10 Self-Care Tips for Living With Fibromyalgia
Fibromyalgia is probably one of the worst invisible illnesses ever. All of the symptoms I’ve experienced over the past few years of my life can be attributed to fibromyalgia, including sleep problems, widespread pain, TMJ, depression, pelvic pain and digestive problems. Since it’s not something doctors can cure and make go away, it’s really important to have strategies to cope with the fatigue, pain and memory issues that come with fibromyalgia.
- What is Fibromyalgia?
- What Are Common Fibromyalgia Symptoms?
Here are my 10 self-care tips for living with fibromyalgia:
1. Baths are the bomb! Sometimes I wish I had pushed harder to find a house with a spa bathtub like I wanted, but I do know that if I fill up the bathtub with some nice warm water and throw in some lavender essential oils, it helps ease the pain, at least for a little while. According to Mayo Clinic, “warm water helps reduce muscle tension, promote relaxation and lessen pain,” so why not give it a try?
2. Learn to say no. You will need to limit the stress in your life — you cannot conquer the world in a day. If you already feel overwhelmed and someone asks you to do more, don’t feel guilty about saying no to them. If you don’t take care of yourself, your symptoms will worsen and nobody benefits from that.
3. Say “om!” Meditation can be an effective way of centering the mind. It can also help with anxiety, depression and concentration, and some people say it helps get their mind off the pain. Fibromyalgia can include all of these symptoms, so find a good, relaxing CD and let your mind go.
4. Go to bed. Good, quality sleep is so important with fibromyalgia. In my experience, the brain fog and pain can get worse when I am tired. I recommend trying not to nap during the day so you can work towards getting a good night’s sleep. Try to stick to a sleep regimen. If you take medication to help you sleep, set an alarm on your phone to remind you to take it at least half an hour before you need to get to bed and do it.

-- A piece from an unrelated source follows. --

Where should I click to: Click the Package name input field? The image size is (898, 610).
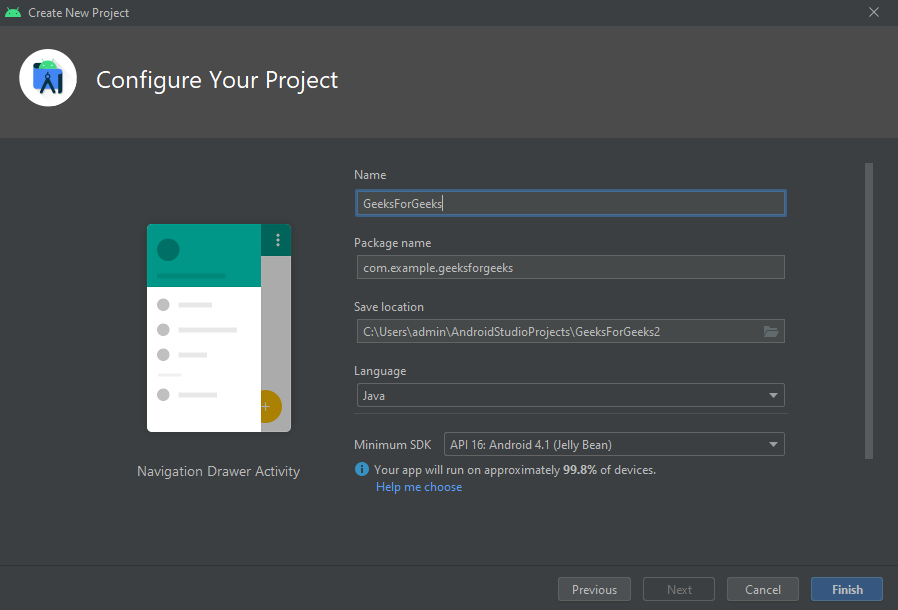[x=570, y=267]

5. Medication management is a must. If your doctor puts you on a medication to help you with your symptoms, it’s important to stay on top of the refills and to take them consistently. Get a pill minder with a day and a night section each day and prepare for the week ahead. Then all you have to do is put the pills in a place you will see them every day and take the medication you’ve already set out. Having a weekly pill minder also helps you notice when you are about to run out of medications, so you can take care of refills promptly.
6. Keep on moving. Your muscles might get even more sore and stiff if you are sedentary. Make sure you get enough exercise. Get a step counter and try to walk a certain number of steps per day — but work your way there slowly if you aren’t used to getting much exercise.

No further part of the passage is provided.